Text from architects
McCulley Design Lab was enlisted to help bring this 1962 post-and-beam residence into the modern-day moment while retaining its midcentury focus on organic materials, indoor/outdoor flow and exceptional views. We worked closely with the clients whose art collection was integrated into the design, but whose design collaboration helped bring the project to life.
Updating a home without losing its architectural ethos is a balancing act. Whether we’re remodeling a ranch or updating a mid-century post and beam, we always aim to preserve a sense of timelessness over design trends.
Homes aren’t like hemlines: They can’t change with the season, and with thoughtful design, you shouldn’t feel like you need to. This approach has informed other midcentury projects such as two William Krisel apartment buildings here in San Diego that we have recently completed updating.

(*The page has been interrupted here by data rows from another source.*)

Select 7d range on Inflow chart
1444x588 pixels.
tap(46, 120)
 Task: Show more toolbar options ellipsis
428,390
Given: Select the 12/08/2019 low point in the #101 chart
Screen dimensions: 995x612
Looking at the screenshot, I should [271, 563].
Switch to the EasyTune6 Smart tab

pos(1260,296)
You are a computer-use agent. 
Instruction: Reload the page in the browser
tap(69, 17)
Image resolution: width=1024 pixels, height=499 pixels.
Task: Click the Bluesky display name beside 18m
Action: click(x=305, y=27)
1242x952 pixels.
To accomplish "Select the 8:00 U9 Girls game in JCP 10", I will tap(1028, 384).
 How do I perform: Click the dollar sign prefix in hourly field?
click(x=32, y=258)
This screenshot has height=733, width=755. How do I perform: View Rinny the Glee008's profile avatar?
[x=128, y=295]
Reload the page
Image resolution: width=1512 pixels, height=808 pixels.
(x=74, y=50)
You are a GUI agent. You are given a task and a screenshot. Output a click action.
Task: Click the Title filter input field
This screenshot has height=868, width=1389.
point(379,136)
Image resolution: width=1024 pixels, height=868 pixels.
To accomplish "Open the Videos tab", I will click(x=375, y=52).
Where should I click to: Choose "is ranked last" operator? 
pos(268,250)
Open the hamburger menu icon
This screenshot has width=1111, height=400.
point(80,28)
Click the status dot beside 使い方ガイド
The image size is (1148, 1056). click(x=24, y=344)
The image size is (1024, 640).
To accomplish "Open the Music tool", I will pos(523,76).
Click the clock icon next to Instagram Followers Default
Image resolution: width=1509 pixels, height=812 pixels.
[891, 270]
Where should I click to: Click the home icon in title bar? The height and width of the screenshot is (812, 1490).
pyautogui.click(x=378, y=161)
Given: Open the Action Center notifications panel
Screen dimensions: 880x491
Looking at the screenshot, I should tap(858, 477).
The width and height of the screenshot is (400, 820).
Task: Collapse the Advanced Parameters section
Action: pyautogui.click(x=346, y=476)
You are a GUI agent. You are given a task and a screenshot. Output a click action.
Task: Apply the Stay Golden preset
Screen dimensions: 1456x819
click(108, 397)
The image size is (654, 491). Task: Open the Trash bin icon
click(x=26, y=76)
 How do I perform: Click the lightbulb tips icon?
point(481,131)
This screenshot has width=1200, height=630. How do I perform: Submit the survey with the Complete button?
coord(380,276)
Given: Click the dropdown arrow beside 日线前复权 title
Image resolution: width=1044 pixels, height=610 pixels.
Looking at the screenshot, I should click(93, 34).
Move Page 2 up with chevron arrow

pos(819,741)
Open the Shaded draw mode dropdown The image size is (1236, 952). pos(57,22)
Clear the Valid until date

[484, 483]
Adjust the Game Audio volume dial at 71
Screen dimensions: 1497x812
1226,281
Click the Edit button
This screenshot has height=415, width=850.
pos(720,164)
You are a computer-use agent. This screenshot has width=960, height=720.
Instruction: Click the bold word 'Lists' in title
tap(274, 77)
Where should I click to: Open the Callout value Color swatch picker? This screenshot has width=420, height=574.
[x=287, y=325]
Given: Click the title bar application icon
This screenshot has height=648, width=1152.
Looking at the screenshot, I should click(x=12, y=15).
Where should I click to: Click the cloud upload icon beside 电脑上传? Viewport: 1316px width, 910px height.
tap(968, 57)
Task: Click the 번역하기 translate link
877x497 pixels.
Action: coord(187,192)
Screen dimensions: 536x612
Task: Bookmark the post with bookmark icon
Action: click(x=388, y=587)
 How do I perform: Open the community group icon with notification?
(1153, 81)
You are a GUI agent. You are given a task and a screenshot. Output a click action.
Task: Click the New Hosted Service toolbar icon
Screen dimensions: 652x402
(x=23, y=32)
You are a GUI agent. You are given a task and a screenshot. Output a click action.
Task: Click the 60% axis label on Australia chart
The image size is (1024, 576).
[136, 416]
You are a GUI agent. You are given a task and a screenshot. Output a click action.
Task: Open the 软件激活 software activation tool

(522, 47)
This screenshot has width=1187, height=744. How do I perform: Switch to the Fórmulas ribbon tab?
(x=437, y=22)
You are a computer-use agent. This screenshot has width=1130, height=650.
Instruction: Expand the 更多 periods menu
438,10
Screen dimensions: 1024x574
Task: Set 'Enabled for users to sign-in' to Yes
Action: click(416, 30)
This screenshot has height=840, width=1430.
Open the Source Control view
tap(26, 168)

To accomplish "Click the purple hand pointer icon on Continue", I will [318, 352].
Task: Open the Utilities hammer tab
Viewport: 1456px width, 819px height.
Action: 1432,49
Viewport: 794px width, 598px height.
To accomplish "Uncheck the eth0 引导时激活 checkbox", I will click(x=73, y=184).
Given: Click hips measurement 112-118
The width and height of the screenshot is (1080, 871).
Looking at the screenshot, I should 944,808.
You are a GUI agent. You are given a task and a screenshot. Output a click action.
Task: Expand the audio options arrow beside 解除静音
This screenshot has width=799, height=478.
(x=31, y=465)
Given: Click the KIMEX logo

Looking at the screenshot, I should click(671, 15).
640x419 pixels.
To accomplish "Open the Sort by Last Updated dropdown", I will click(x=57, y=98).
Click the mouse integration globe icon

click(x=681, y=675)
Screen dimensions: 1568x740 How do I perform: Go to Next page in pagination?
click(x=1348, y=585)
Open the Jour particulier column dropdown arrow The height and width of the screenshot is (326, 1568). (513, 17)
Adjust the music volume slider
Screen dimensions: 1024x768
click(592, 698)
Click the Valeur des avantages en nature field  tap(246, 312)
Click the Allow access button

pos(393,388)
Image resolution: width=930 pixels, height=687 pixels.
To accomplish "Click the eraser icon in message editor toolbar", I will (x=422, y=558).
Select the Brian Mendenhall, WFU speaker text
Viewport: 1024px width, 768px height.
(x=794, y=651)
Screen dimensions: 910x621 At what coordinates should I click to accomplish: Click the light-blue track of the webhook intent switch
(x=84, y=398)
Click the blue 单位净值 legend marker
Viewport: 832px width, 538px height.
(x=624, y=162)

For this home, much of the work involved undoing renovations and remodels done in the 1980s and 1990s that compromised the home’s feel and flow. During the renovation, approximately 40% of the house was completely torn down and rebuilt.
We added on a new master wing, including a private office and gym, a new entry bridge, foyer, a bedroom suite with an attached pool and media room, as well as overhangs and additional architectural design elements. The garage and guesthouse were torn down and completely rebuilt due to a faulty foundation but maintained the same footprint as the original. The rest of the house was stripped to the beams, posts and slab, and rebuilt.
To create a warm environment scaled to the client’s lifestyle that honors the original structure’s mid-century modern heritage while updating it in ways that make it appear that the home has never been “remodeled.”
Key to the renovation was to continue with the original mid-century philosophy of blending interior and exterior living spaces while keeping ornamentation to a minimum.
To achieve this, certain zones were rebuilt, including the original kitchen, dining room, foyer, private office, library, decks, pool and other areas, while other elements were maintained. The renovation expanded the footprint of the home with a new master bedroom suite, pool room, guest house, fitness room and other areas.